Nella seduta di lunedì 27 luglio 2026, il Consiglio Comunale di Quiliano ha approvato all'unanimità un ordine del giorno con cui chiede alla Camera dei Deputati di calendarizzare con urgenza la proposta di Legge A.C. 2490 (presentata dal gruppo consiliare del Partito Democratico), finalizzata all'abrogazione dell'art. 2 della Legge 12 settembre 2025 n. 131, con lo scopo di superare gli effetti discriminatori prodotti dalla nuova classificazione dei Comuni montani e garantire il mantenimento dello stanziamento aggiuntivo sul Fondo per lo sviluppo delle montagne italiane (FOSMIT).

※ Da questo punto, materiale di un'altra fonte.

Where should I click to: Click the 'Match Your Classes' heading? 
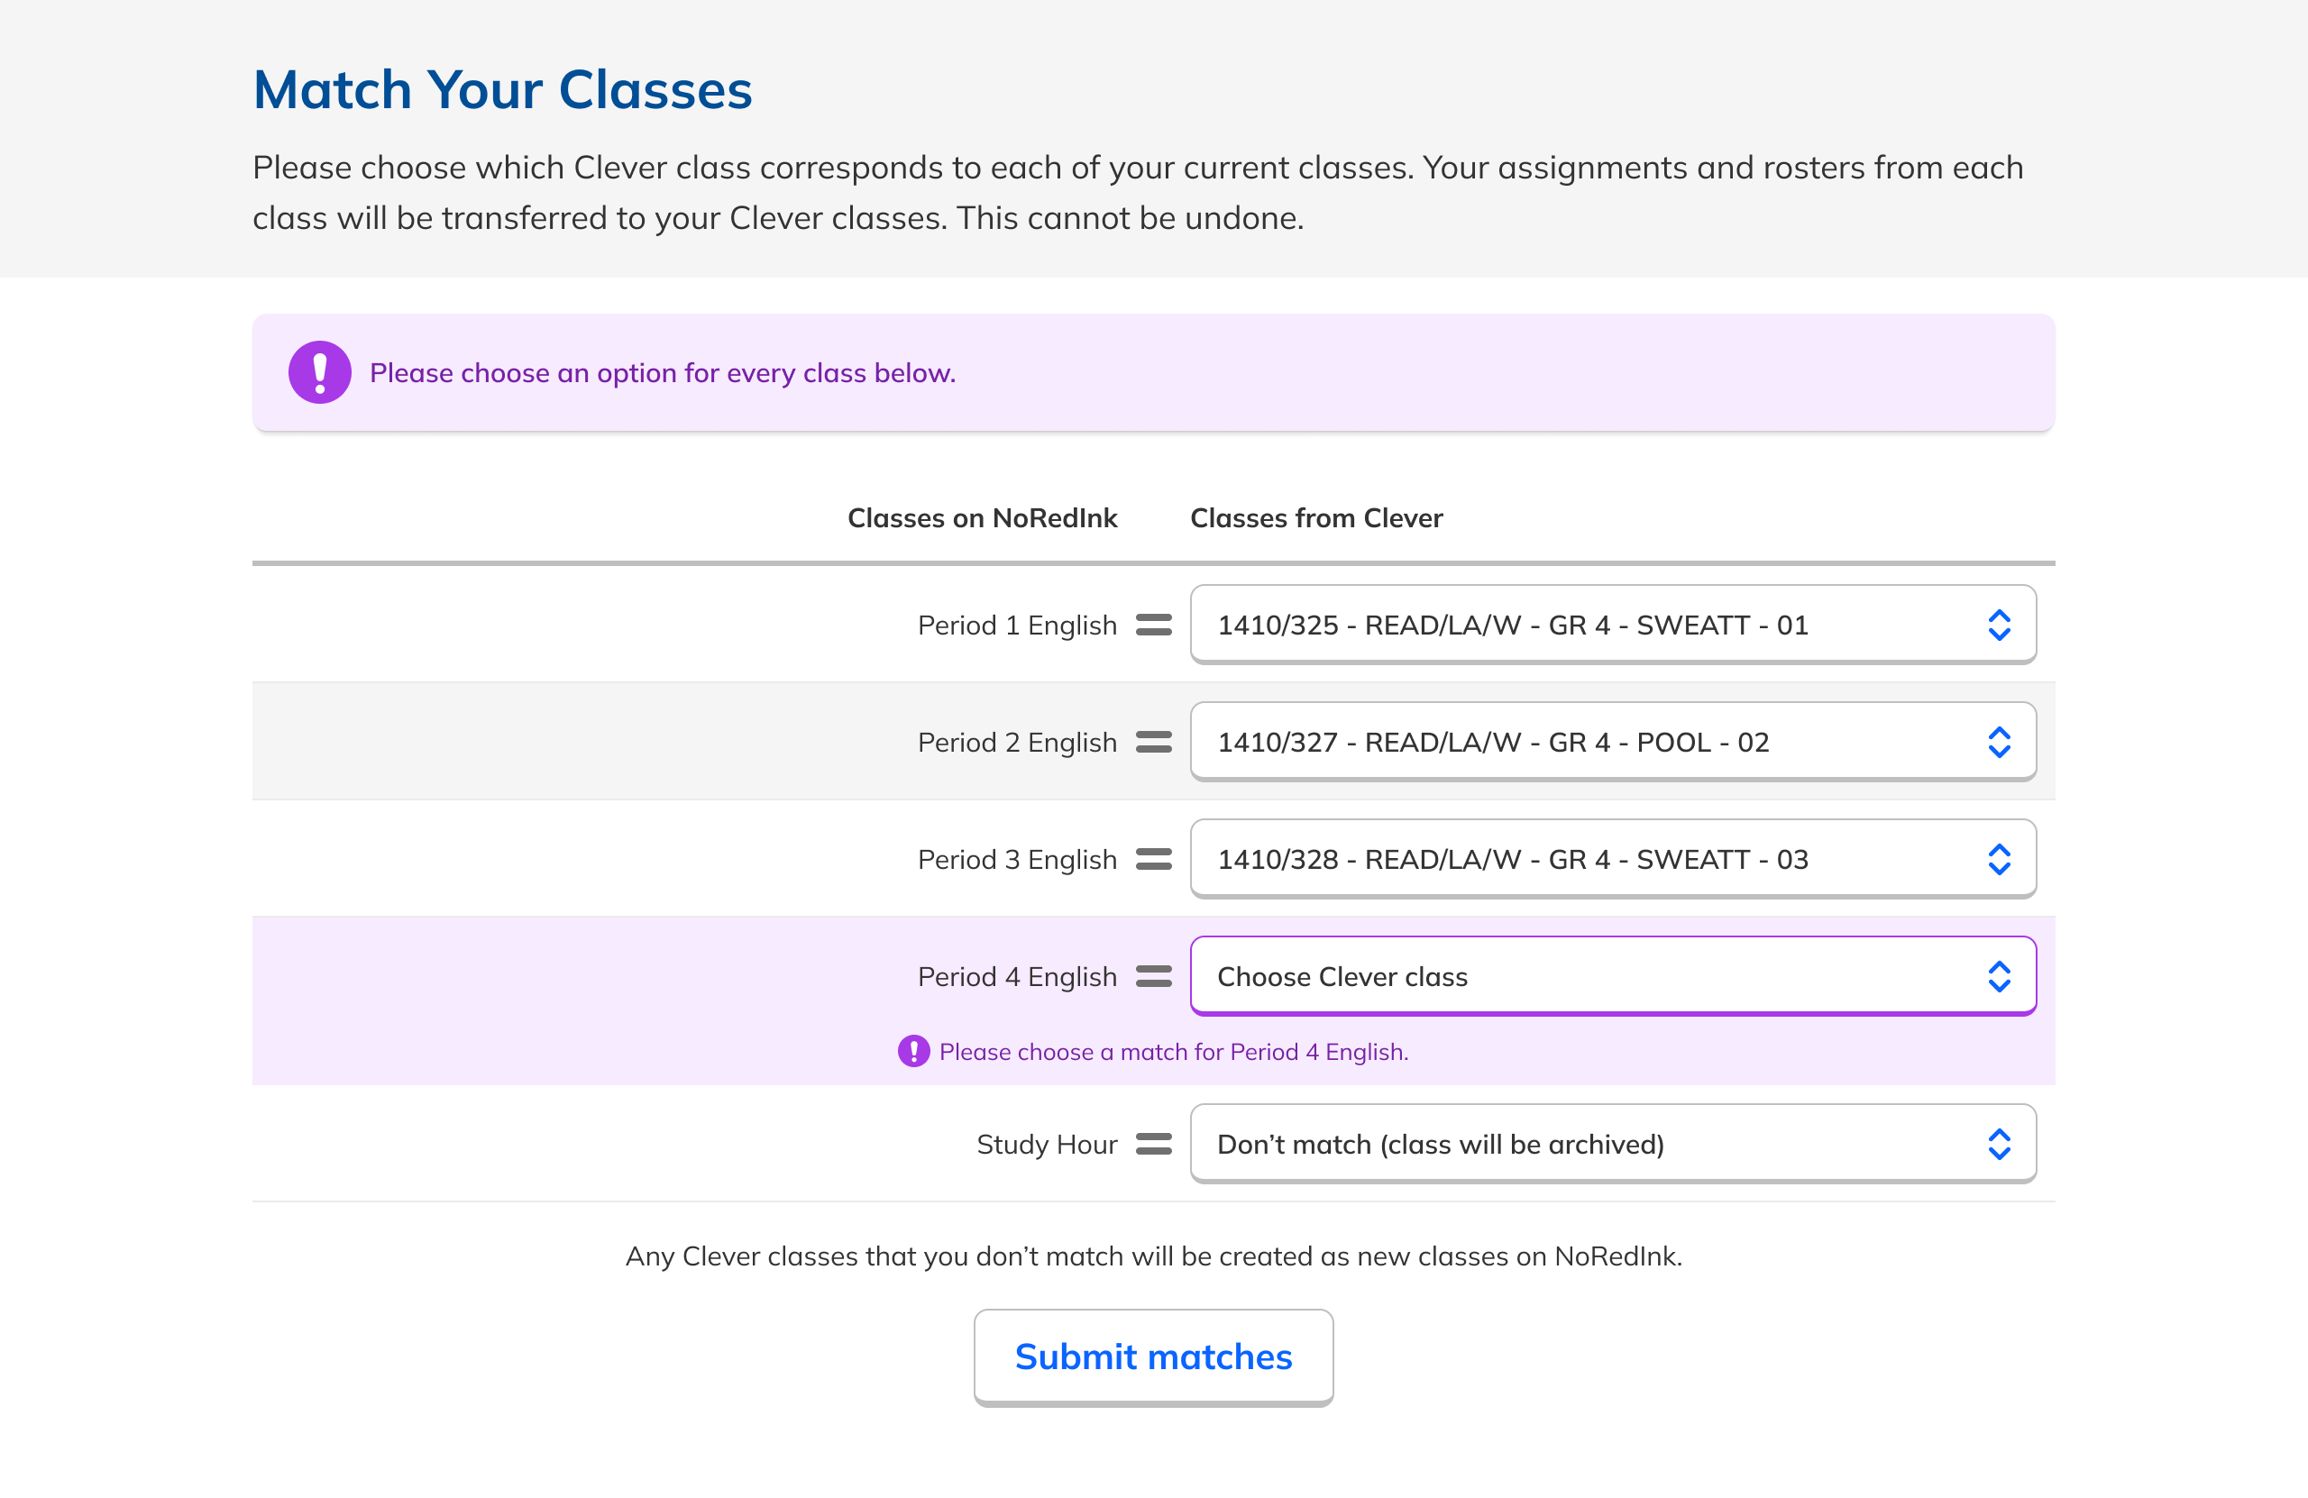coord(502,90)
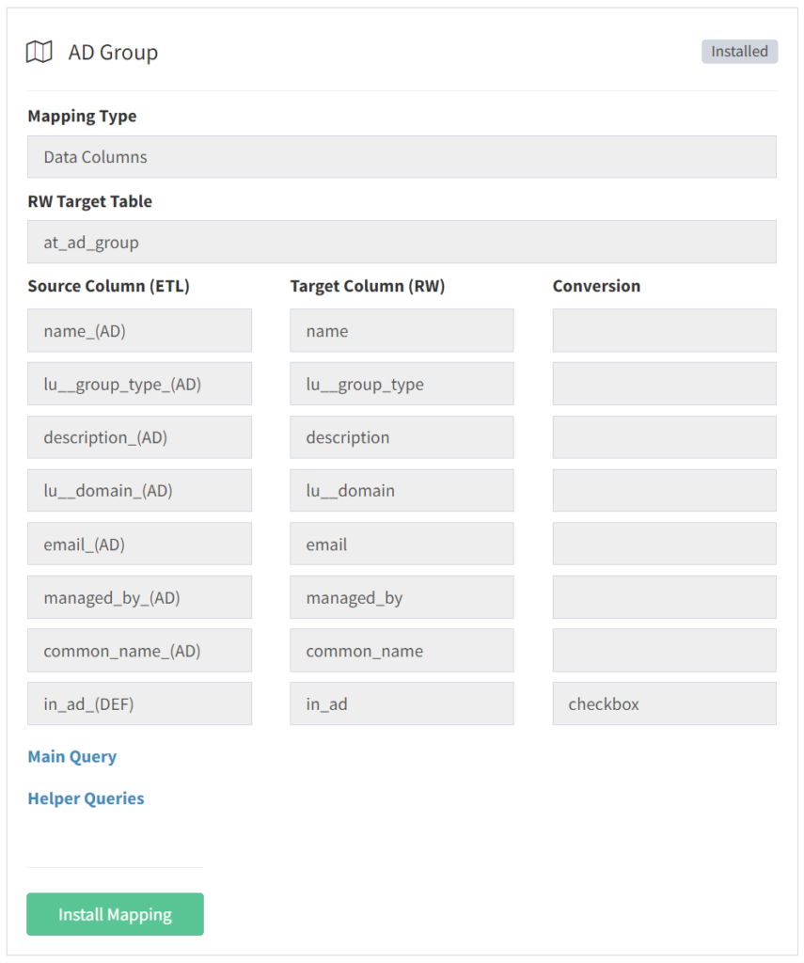Click the at_ad_group target table field
Image resolution: width=804 pixels, height=963 pixels.
402,242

Con questo atto, condiviso da tutti i gruppi consiliari, il Comune di Quiliano ribadisce il proprio impegno nella tutela dei territori montani, aderendo a un testo condiviso da numerosi enti locali italiani e manifestando la netta contrarietà ai nuovi criteri di classificazione introdotti dal D.P.C.M. attuativo della cosiddetta "Legge Calderoli". La riforma modifica profondamente i parametri storicamente utilizzati per il riconoscimento della montanità, introducendo una distinzione che appare profondamente ingiusta tra Comuni accomunati dalle stesse condizioni di fragilità territoriale, economica e sociale. I nuovi criteri determinano infatti tre diverse categorie: Comuni completamente esclusi dal riconoscimento della montanità; Comuni formalmente riconosciuti come montani ma privati delle principali misure di sostegno economico; Comuni che, invece, continuano a beneficiare integralmente degli strumenti previsti dalla normativa. Una suddivisione, questa, che crea pesanti disparità, difficilmente giustificabili, e che rischia di compromettere le opportunità di sviluppo di numerosi territori.

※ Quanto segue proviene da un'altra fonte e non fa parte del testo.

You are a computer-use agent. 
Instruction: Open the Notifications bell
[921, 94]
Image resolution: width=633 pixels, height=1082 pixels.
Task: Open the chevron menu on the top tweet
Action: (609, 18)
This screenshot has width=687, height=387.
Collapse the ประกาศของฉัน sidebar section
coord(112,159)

Contro questo impianto normativo si è sviluppata una vasta mobilitazione istituzionale. Centinaia di Comuni italiani hanno promosso ricorsi davanti al Tribunale Amministrativo Regionale del Lazio, ritenendo i nuovi criteri sproporzionati, discriminatori e lesivi del principio di equità territoriale. Parallelamente si sono costituiti coordinamenti provinciali, regionali e nazionali tra gli enti locali per coordinare le iniziative e promuovere una posizione comune a difesa della montagna italiana. Tra i principali momenti di mobilitazione figurano l'incontro del 13 maggio 2026 alla Camera dei Deputati, al quale hanno partecipato decine di Sindaci provenienti da tutta Italia, la richiesta avanzata da ANCI e UNCEM durante la Conferenza Unificata dell'11 giugno 2026 di sospendere l'iter del decreto per riaprire il confronto con i territori e le ulteriori iniziative pubbliche già programmate a livello nazionale, tra cui il Festival delle Città e nuove manifestazioni già programmate a Roma nei prossimi mesi, in coincidenza con le udienze già programmate dal TAR Lazio per l’esame dei ricorsi presentati contro la Legge n. 131/2025.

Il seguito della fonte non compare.